A further $15 million will also be spent on a feasibility study for a cobalt mine in Idaho, to combat China’s near monopoly of a raw material which is essential for a modern, industrial defence base.

“A lot of cobalt was getting refined in either China or the Ukraine, or some place that it can’t be refined anymore,” Anthony Di Stasio, the director of the Defense Manufacturing Capability Expansion and Investment Prioritization office, explained in a recent interview. “What most people don’t know is every hard-target penetrator that we use in the military is a tungsten-cobalt alloy. So, if we want to shoot through anything hard, we need cobalt.”

Australia and Canada are also looking at ways to boost Cobalt supplies to weaken China’s market control.

Another raw material which is essential for the manufacture of jet fighters and high-spec military vehicles is high-priority aluminium, yet Russia controls more than three quarters of the global market for this specialist resource. Arconic’s Iowa-based facility was therefore allocated $45 million to expand and increase production, including the installation of a new furnace.

“There has to be pretty high purity, otherwise bad things happen, like it could crack,” explains Di Stasio. “So, we sent out a signal to industry that we wanted to expand production of high-priority aluminum in the United States.”

Another American munitions producer who is benefitting from the need to onshore arms manufacturing is The Timken Company who were awarded more than $13 million to improve ball-bearing output.

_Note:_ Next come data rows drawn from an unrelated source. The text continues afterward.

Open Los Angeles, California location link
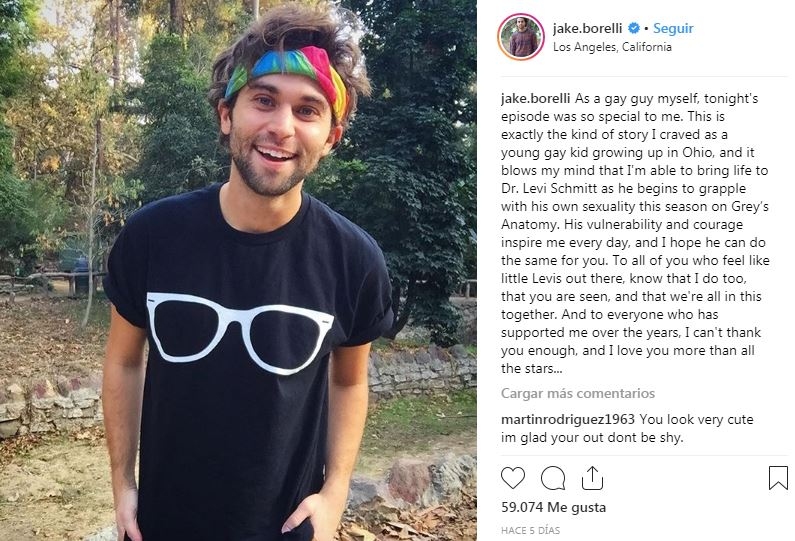The height and width of the screenshot is (541, 795). [612, 47]
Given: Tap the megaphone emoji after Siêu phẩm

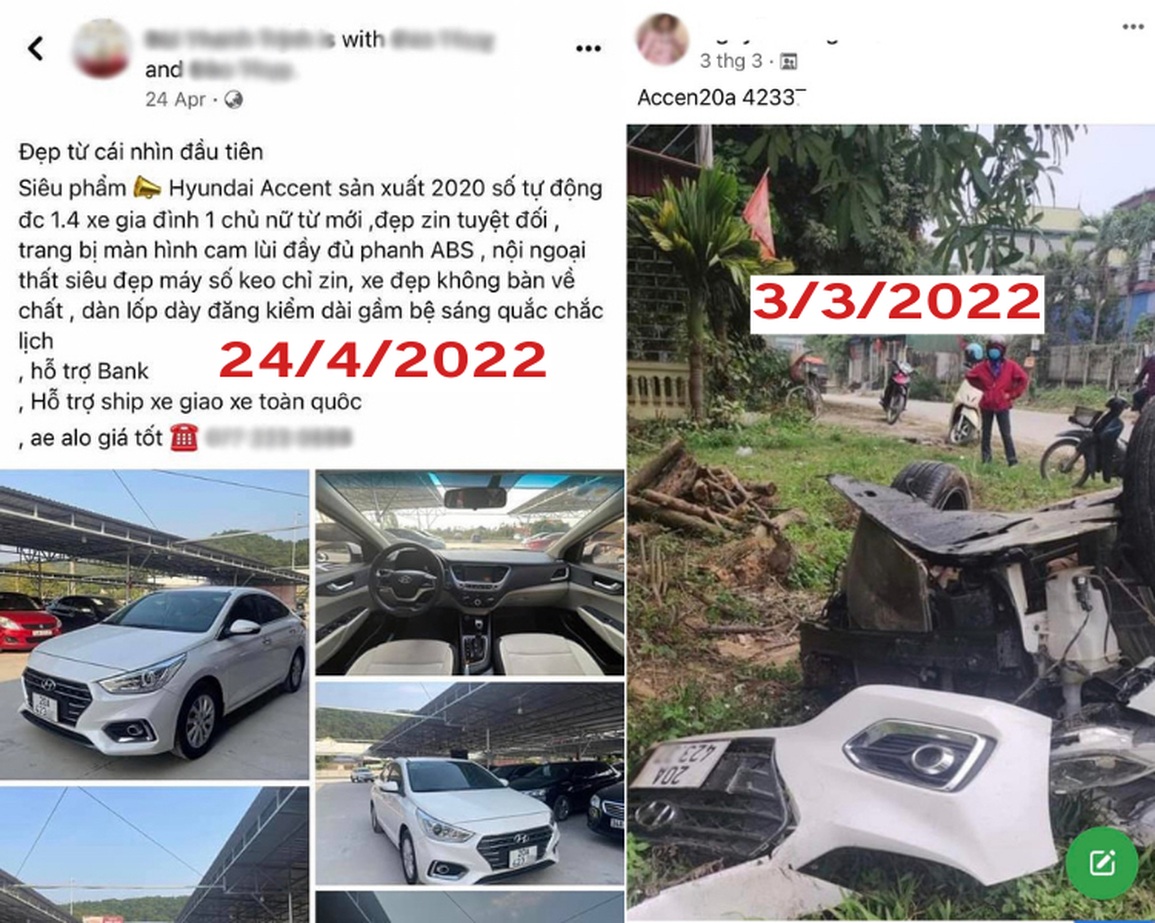Looking at the screenshot, I should click(x=147, y=189).
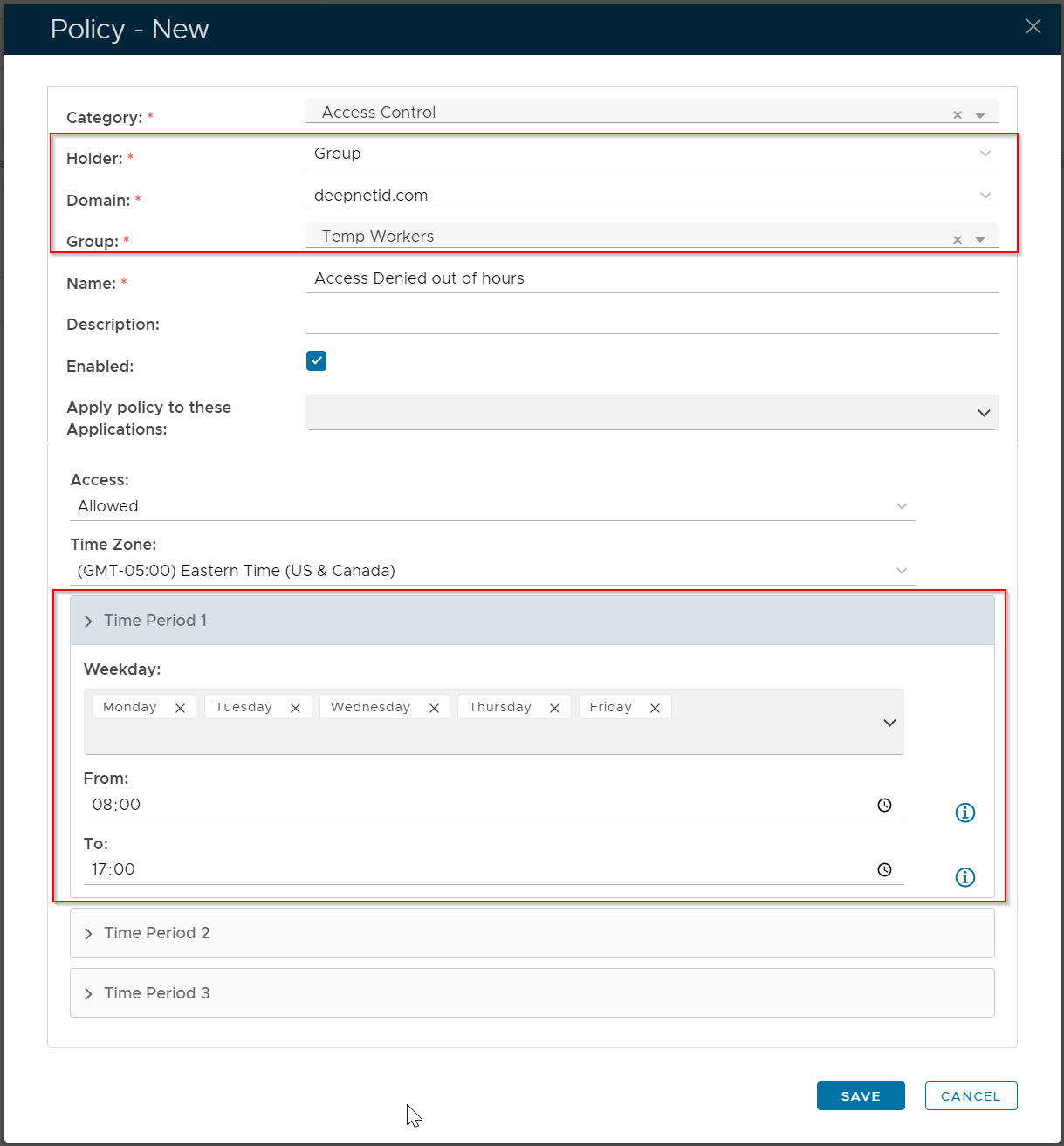Remove the Thursday weekday tag
Image resolution: width=1064 pixels, height=1146 pixels.
554,708
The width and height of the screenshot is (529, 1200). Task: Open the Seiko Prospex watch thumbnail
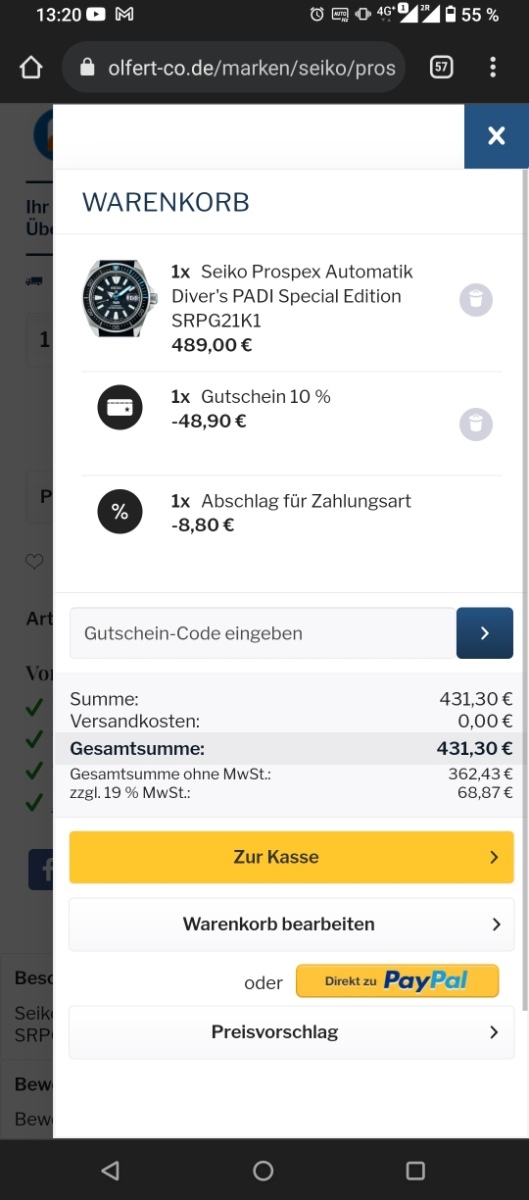[x=119, y=298]
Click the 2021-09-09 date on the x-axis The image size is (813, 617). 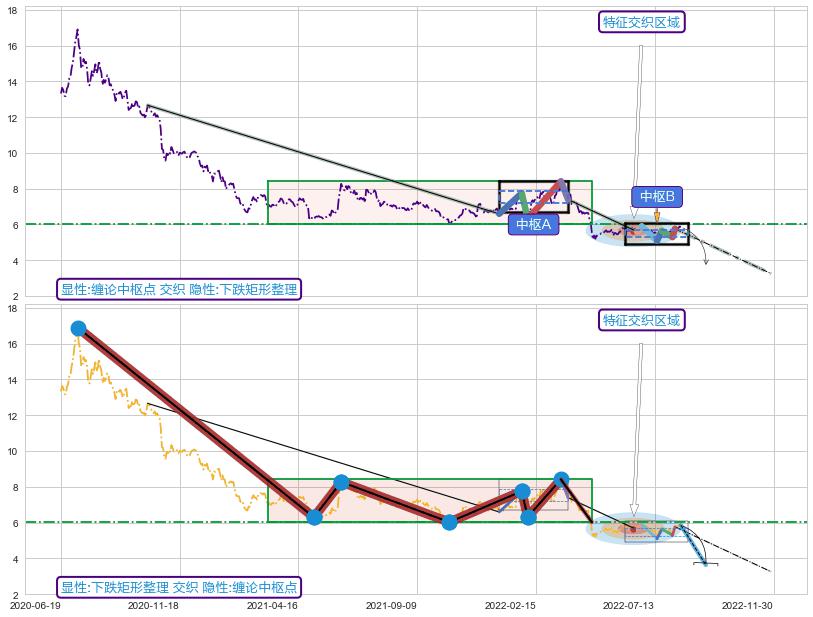coord(391,605)
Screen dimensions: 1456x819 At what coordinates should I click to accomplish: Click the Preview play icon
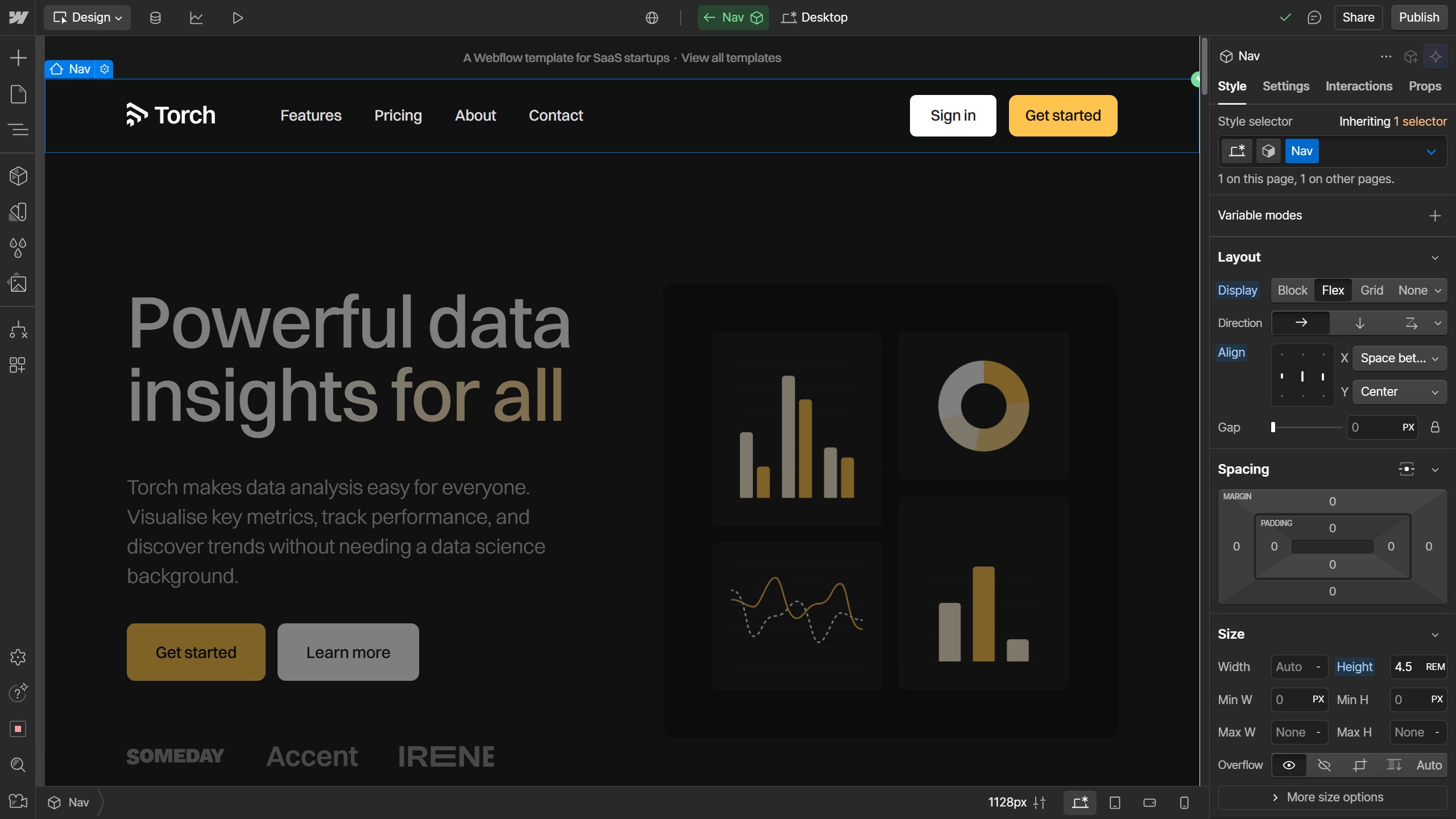coord(238,18)
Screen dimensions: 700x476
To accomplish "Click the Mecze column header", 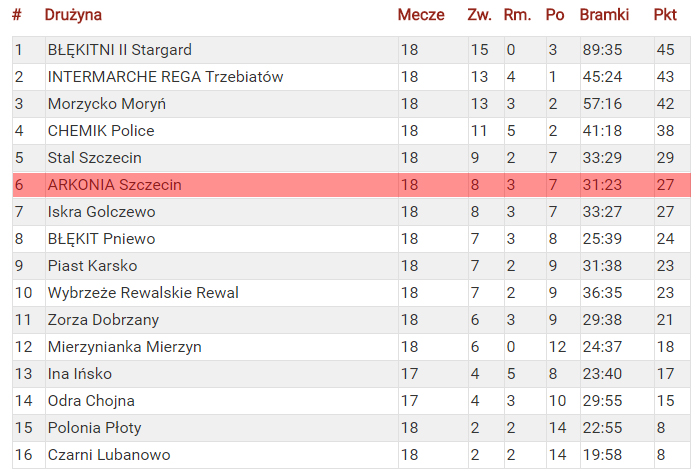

While there are plenty of manufacturers who supply ball-bearings, Timken is the only U.S.-based supplier to meet Defense Department standards in a way that can handle sudden and extreme temperature fluctuations, such as those experienced in artillery pieces, rockets, jet fighters, and other weapons systems.

“The temperature cycling for things on missiles — and then obviously anything that comes out of a gun — is going to get real hot, real fast for a really short period of time,” notes Di Stasio. “Through [the] Defense Production Act [for fiscal 2024], hopefully we’re going to try to generate interest for a second supplier to be a second qualified source for [Defense Department] ball bearings.”

But the funding boost for munitions output and raw material security does not stop there. With Defense News announcing that, “Di Stasio’s office expects to make about $200 million in awards funding streams for U.S. companies to manufacture 27 critical chemicals that are several steps down the supply chain for manufacturing propellants and explosives.”

Currently, most of these products are supplied by chemical manufacturers in China, which is a potential U.S. enemy given tensions over Taiwan and control of other islands in the South China Sea. Given the large sums that are being allocated to ‘friendly’ companies in the West’s military production base, it is clear that onshoring production and securing raw material supply is now a top priority.

As Di Stasio concludes, “We were … given a very short, very specific mission; If it goes into a weapon, we don’t want it coming from China.”